§ Your task
Your output should be the lines from the one containing "Click the DIRECTIONS heading" through the last line below, both ends included, exactly as written and free of pictures.

Collection entries:
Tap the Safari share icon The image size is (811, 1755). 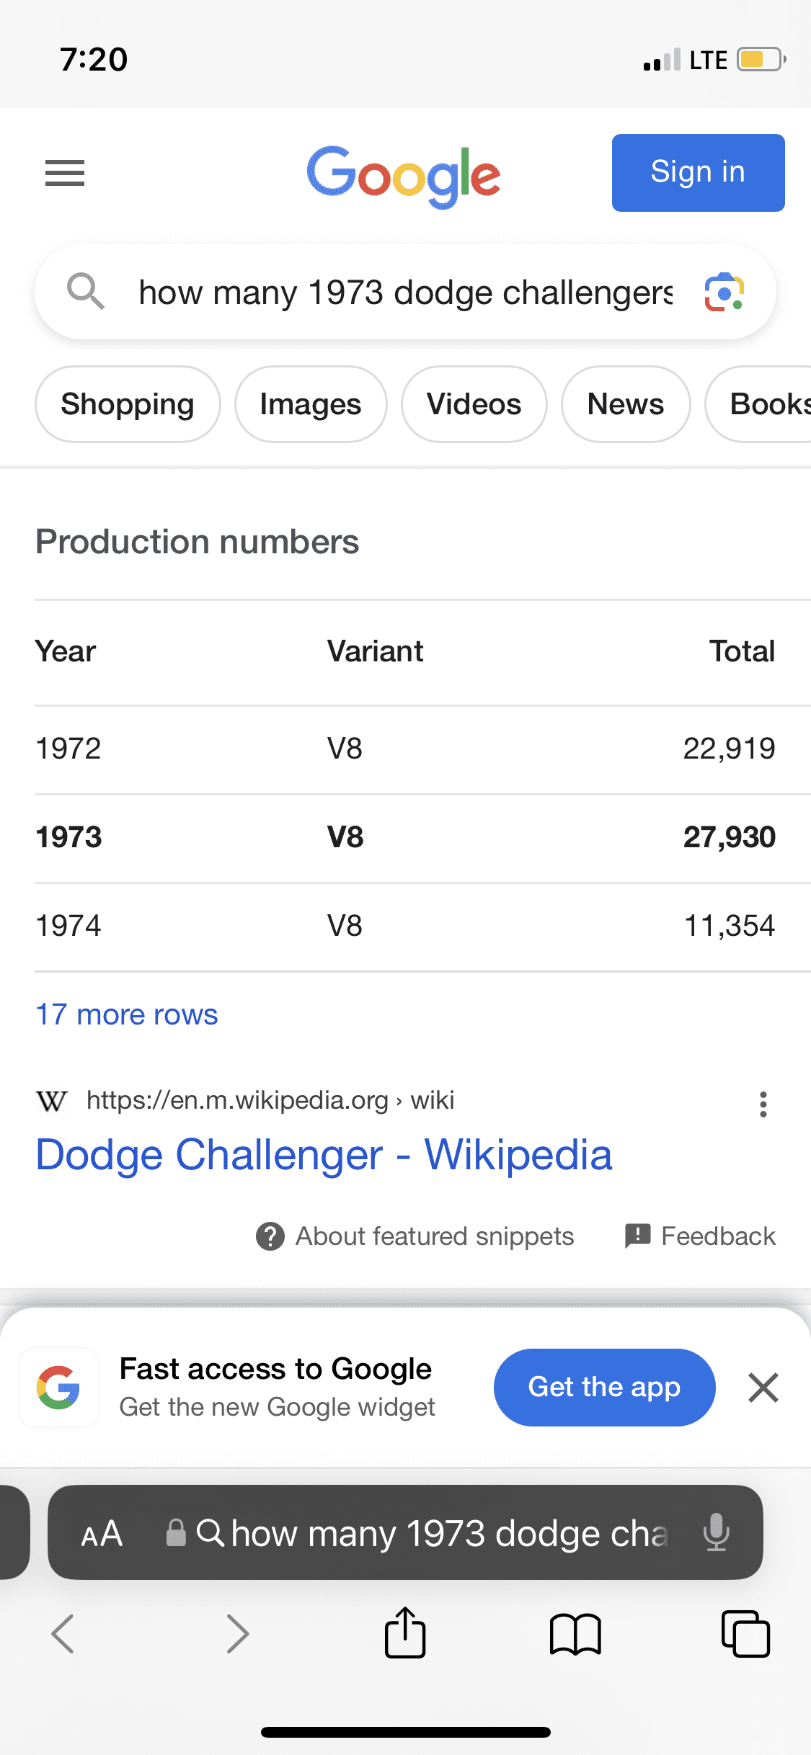click(x=405, y=1633)
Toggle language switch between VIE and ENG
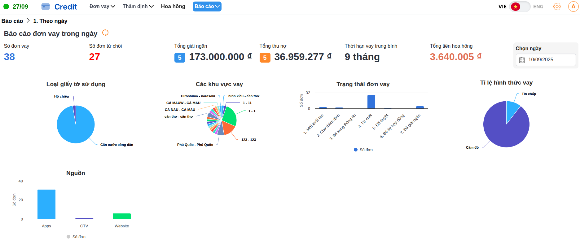The height and width of the screenshot is (241, 580). click(520, 7)
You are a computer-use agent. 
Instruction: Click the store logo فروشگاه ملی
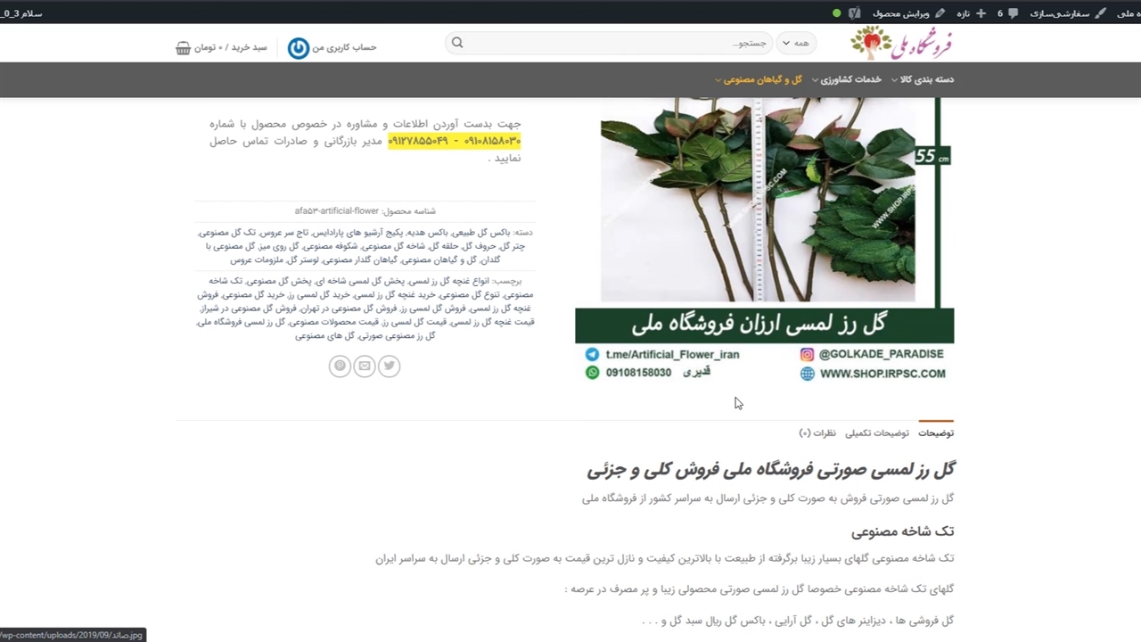[x=901, y=43]
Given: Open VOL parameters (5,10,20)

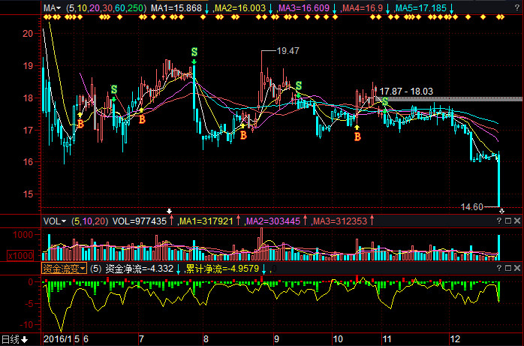Looking at the screenshot, I should pos(86,221).
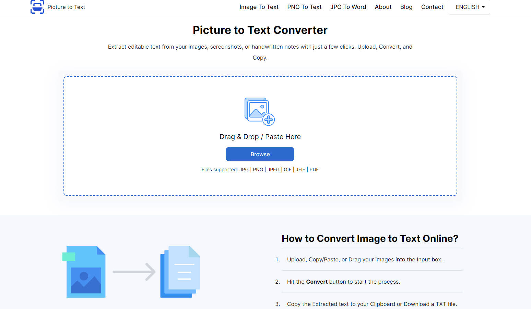Viewport: 531px width, 309px height.
Task: Go to the Contact page
Action: pos(432,7)

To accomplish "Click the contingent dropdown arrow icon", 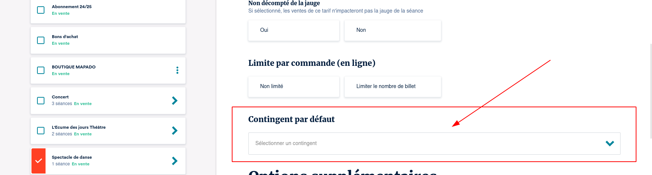I will click(610, 144).
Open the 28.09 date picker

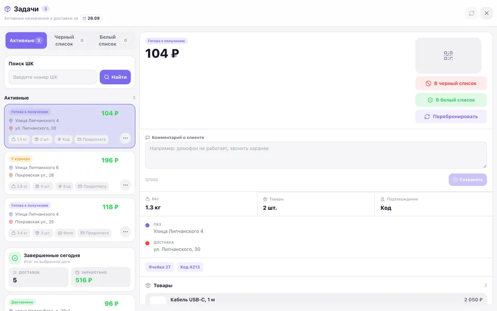(91, 19)
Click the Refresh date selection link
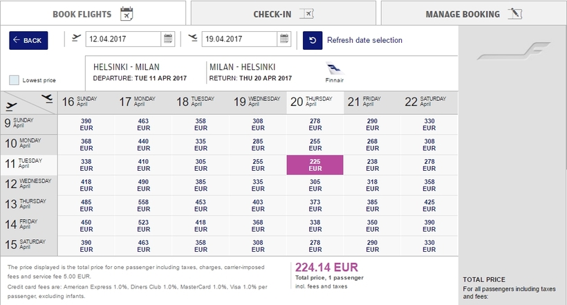Image resolution: width=567 pixels, height=305 pixels. coord(364,40)
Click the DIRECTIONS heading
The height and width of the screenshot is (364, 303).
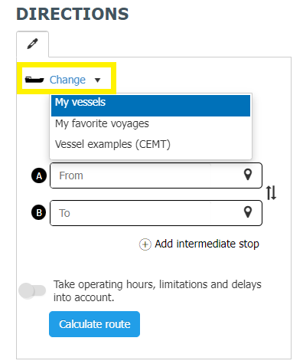click(x=73, y=14)
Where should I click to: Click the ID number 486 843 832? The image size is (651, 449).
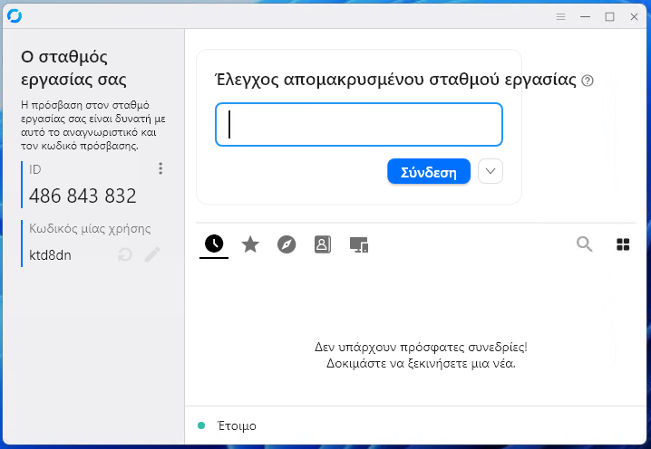pos(83,196)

§ Written solution
Click the DIRECTIONS heading
The height and width of the screenshot is (364, 303).
click(x=73, y=14)
Where should I click to: Click the ID number 486 843 832? The image size is (651, 449).
pos(83,196)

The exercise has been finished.